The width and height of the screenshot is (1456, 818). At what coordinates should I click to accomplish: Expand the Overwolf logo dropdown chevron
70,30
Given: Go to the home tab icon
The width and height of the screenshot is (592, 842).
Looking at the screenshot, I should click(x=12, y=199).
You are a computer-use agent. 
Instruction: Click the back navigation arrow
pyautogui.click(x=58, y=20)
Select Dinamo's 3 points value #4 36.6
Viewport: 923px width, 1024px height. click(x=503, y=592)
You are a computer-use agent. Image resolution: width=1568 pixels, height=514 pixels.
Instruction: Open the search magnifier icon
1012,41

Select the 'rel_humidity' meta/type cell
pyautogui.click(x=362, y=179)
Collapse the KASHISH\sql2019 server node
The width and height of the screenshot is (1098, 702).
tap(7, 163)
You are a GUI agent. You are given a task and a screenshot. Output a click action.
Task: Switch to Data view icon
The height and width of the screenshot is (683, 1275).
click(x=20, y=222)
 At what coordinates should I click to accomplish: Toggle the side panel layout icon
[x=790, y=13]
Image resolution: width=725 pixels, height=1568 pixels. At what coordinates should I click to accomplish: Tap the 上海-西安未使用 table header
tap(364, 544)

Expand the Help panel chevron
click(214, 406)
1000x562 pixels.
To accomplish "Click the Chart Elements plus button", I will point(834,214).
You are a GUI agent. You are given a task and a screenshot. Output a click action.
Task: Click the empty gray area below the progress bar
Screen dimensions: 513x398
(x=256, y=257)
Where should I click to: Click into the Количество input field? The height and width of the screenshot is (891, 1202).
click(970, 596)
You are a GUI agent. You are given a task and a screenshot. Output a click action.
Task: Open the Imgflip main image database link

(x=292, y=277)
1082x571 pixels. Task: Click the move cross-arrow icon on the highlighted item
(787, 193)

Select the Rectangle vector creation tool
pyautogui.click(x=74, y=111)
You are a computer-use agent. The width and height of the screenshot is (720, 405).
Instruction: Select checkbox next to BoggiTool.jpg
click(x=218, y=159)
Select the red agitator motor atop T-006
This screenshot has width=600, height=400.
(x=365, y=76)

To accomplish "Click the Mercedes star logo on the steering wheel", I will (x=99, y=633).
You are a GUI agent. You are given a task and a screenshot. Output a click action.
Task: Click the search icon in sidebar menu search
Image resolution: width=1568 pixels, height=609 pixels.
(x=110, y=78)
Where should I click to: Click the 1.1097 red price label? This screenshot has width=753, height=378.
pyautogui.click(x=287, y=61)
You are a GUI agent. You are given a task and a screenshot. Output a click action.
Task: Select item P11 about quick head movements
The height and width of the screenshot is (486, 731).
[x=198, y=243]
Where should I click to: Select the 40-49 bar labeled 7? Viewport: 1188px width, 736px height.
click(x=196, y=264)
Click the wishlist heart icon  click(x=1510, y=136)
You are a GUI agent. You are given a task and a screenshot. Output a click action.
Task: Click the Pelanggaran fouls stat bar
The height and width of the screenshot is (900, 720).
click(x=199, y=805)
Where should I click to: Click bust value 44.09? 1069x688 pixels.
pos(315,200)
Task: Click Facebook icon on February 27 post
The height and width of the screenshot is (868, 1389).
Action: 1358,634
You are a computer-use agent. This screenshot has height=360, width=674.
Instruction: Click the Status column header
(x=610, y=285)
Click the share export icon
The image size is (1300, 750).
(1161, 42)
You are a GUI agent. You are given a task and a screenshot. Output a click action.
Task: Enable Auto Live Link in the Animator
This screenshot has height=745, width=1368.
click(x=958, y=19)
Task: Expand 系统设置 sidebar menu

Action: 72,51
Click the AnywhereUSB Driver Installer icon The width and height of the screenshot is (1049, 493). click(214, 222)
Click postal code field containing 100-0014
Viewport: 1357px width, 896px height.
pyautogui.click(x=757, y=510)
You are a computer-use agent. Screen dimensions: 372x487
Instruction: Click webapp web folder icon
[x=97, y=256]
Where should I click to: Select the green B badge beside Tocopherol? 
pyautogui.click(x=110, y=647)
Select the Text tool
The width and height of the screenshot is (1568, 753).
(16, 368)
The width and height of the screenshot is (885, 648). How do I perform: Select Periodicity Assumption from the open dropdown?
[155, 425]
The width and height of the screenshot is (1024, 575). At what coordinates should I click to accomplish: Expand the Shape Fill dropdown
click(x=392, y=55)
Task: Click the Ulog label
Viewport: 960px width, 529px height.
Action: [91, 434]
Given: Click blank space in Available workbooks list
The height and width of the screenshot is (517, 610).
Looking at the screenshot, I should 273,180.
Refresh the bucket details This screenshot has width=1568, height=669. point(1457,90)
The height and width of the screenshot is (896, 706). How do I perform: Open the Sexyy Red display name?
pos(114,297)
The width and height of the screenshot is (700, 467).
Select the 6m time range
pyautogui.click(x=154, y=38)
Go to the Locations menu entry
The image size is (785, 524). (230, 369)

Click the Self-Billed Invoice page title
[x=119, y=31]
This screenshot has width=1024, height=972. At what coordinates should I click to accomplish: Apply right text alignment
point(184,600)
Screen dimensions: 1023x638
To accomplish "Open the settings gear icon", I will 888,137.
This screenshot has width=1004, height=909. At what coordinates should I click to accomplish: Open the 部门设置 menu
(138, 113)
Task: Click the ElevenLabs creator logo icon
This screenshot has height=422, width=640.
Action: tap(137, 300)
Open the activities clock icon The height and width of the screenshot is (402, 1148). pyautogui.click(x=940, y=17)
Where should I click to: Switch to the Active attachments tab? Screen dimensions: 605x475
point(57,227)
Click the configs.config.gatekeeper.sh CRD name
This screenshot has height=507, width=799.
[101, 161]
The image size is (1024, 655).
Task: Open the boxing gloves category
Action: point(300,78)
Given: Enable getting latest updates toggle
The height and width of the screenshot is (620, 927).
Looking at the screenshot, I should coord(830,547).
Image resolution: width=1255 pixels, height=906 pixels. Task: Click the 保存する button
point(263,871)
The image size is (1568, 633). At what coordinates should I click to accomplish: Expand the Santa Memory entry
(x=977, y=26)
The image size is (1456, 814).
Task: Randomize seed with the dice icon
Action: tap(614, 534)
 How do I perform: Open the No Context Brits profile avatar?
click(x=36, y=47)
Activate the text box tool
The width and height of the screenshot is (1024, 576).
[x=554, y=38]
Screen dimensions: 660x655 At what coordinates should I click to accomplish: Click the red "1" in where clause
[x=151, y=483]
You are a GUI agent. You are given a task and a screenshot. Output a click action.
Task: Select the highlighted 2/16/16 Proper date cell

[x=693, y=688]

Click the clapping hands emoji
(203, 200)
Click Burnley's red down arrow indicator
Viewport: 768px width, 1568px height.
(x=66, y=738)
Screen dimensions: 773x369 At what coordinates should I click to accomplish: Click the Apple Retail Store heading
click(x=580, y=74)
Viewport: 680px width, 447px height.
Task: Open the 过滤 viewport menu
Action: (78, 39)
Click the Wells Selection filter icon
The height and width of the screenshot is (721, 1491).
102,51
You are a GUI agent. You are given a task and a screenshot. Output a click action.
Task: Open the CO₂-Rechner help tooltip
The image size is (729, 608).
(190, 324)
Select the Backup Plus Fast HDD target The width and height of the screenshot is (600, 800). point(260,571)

▶ **Work to complete**:
Could you transcribe every entry exactly, without altering anything?

▶ **Written answer**:
The width and height of the screenshot is (1456, 818). At what coordinates should I click to accomplish: Expand the Overwolf logo dropdown chevron
70,30
Given: Go to the home tab icon
The width and height of the screenshot is (592, 842).
Looking at the screenshot, I should click(x=12, y=199).
You are a computer-use agent. 
Instruction: Click the back navigation arrow
pyautogui.click(x=58, y=20)
Select Dinamo's 3 points value #4 36.6
Viewport: 923px width, 1024px height. click(x=503, y=592)
You are a computer-use agent. Image resolution: width=1568 pixels, height=514 pixels.
Instruction: Open the search magnifier icon
1012,41

Select the 'rel_humidity' meta/type cell
pyautogui.click(x=362, y=179)
Collapse the KASHISH\sql2019 server node
The width and height of the screenshot is (1098, 702).
tap(7, 163)
You are a GUI agent. You are given a task and a screenshot. Output a click action.
Task: Switch to Data view icon
The height and width of the screenshot is (683, 1275).
click(x=20, y=222)
 At what coordinates should I click to accomplish: Toggle the side panel layout icon
[x=790, y=13]
Image resolution: width=725 pixels, height=1568 pixels. At what coordinates should I click to accomplish: Tap the 上海-西安未使用 table header
tap(364, 544)

Expand the Help panel chevron
click(214, 406)
1000x562 pixels.
To accomplish "Click the Chart Elements plus button", I will point(834,214).
You are a GUI agent. You are given a task and a screenshot. Output a click action.
Task: Click the empty gray area below the progress bar
Screen dimensions: 513x398
(x=256, y=257)
Where should I click to: Click into the Количество input field? The height and width of the screenshot is (891, 1202).
click(970, 596)
You are a GUI agent. You are given a task and a screenshot. Output a click action.
Task: Open the Imgflip main image database link

(x=292, y=277)
1082x571 pixels. Task: Click the move cross-arrow icon on the highlighted item
(787, 193)

Select the Rectangle vector creation tool
pyautogui.click(x=74, y=111)
You are a computer-use agent. The width and height of the screenshot is (720, 405).
Instruction: Select checkbox next to BoggiTool.jpg
click(x=218, y=159)
Select the red agitator motor atop T-006
This screenshot has width=600, height=400.
(x=365, y=76)

To accomplish "Click the Mercedes star logo on the steering wheel", I will (x=99, y=633).
You are a GUI agent. You are given a task and a screenshot. Output a click action.
Task: Click the search icon in sidebar menu search
Image resolution: width=1568 pixels, height=609 pixels.
(x=110, y=78)
Where should I click to: Click the 1.1097 red price label? This screenshot has width=753, height=378.
pyautogui.click(x=287, y=61)
You are a GUI agent. You are given a task and a screenshot. Output a click action.
Task: Select item P11 about quick head movements
The height and width of the screenshot is (486, 731).
[x=198, y=243]
Where should I click to: Select the 40-49 bar labeled 7? Viewport: 1188px width, 736px height.
click(x=196, y=264)
Click the wishlist heart icon  click(x=1510, y=136)
You are a GUI agent. You are given a task and a screenshot. Output a click action.
Task: Click the Pelanggaran fouls stat bar
The height and width of the screenshot is (900, 720).
click(x=199, y=805)
Where should I click to: Click bust value 44.09? 1069x688 pixels.
pos(315,200)
Task: Click Facebook icon on February 27 post
The height and width of the screenshot is (868, 1389).
Action: 1358,634
You are a computer-use agent. This screenshot has height=360, width=674.
Instruction: Click the Status column header
(x=610, y=285)
Click the share export icon
The image size is (1300, 750).
(1161, 42)
You are a GUI agent. You are given a task and a screenshot. Output a click action.
Task: Enable Auto Live Link in the Animator
This screenshot has height=745, width=1368.
click(x=958, y=19)
Task: Expand 系统设置 sidebar menu

Action: 72,51
Click the AnywhereUSB Driver Installer icon The width and height of the screenshot is (1049, 493). click(214, 222)
Click postal code field containing 100-0014
Viewport: 1357px width, 896px height.
pyautogui.click(x=757, y=510)
You are a computer-use agent. Screen dimensions: 372x487
Instruction: Click webapp web folder icon
[x=97, y=256]
Where should I click to: Select the green B badge beside Tocopherol? 
pyautogui.click(x=110, y=647)
Select the Text tool
The width and height of the screenshot is (1568, 753).
(16, 368)
The width and height of the screenshot is (885, 648). How do I perform: Select Periodicity Assumption from the open dropdown?
[155, 425]
The width and height of the screenshot is (1024, 575). At what coordinates should I click to accomplish: Expand the Shape Fill dropdown
click(x=392, y=55)
Task: Click the Ulog label
Viewport: 960px width, 529px height.
Action: [91, 434]
Given: Click blank space in Available workbooks list
The height and width of the screenshot is (517, 610).
Looking at the screenshot, I should 273,180.
Refresh the bucket details This screenshot has width=1568, height=669. point(1457,90)
The height and width of the screenshot is (896, 706). How do I perform: Open the Sexyy Red display name?
pos(114,297)
The width and height of the screenshot is (700, 467).
Select the 6m time range
pyautogui.click(x=154, y=38)
Go to the Locations menu entry
The image size is (785, 524). (230, 369)

Click the Self-Billed Invoice page title
[x=119, y=31]
This screenshot has width=1024, height=972. At what coordinates should I click to accomplish: Apply right text alignment
point(184,600)
Screen dimensions: 1023x638
To accomplish "Open the settings gear icon", I will 888,137.
This screenshot has width=1004, height=909. At what coordinates should I click to accomplish: Open the 部门设置 menu
(138, 113)
Task: Click the ElevenLabs creator logo icon
This screenshot has height=422, width=640.
Action: tap(137, 300)
Open the activities clock icon The height and width of the screenshot is (402, 1148). pyautogui.click(x=940, y=17)
Where should I click to: Switch to the Active attachments tab? Screen dimensions: 605x475
point(57,227)
Click the configs.config.gatekeeper.sh CRD name
This screenshot has height=507, width=799.
[101, 161]
The image size is (1024, 655).
Task: Open the boxing gloves category
Action: point(300,78)
Given: Enable getting latest updates toggle
The height and width of the screenshot is (620, 927).
Looking at the screenshot, I should coord(830,547).
Image resolution: width=1255 pixels, height=906 pixels. Task: Click the 保存する button
point(263,871)
The image size is (1568, 633). At what coordinates should I click to accomplish: Expand the Santa Memory entry
(x=977, y=26)
The image size is (1456, 814).
Task: Randomize seed with the dice icon
Action: tap(614, 534)
 How do I perform: Open the No Context Brits profile avatar?
click(x=36, y=47)
Activate the text box tool
The width and height of the screenshot is (1024, 576).
[x=554, y=38]
Screen dimensions: 660x655 At what coordinates should I click to accomplish: Click the red "1" in where clause
[x=151, y=483]
You are a GUI agent. You are given a task and a screenshot. Output a click action.
Task: Select the highlighted 2/16/16 Proper date cell

[x=693, y=688]

Click the clapping hands emoji
(203, 200)
Click Burnley's red down arrow indicator
Viewport: 768px width, 1568px height.
(x=66, y=738)
Screen dimensions: 773x369 At what coordinates should I click to accomplish: Click the Apple Retail Store heading
click(x=580, y=74)
Viewport: 680px width, 447px height.
Task: Open the 过滤 viewport menu
Action: (78, 39)
Click the Wells Selection filter icon
The height and width of the screenshot is (721, 1491).
102,51
You are a GUI agent. You are given a task and a screenshot. Output a click action.
Task: Open the CO₂-Rechner help tooltip
The image size is (729, 608).
(190, 324)
Select the Backup Plus Fast HDD target The width and height of the screenshot is (600, 800). point(260,571)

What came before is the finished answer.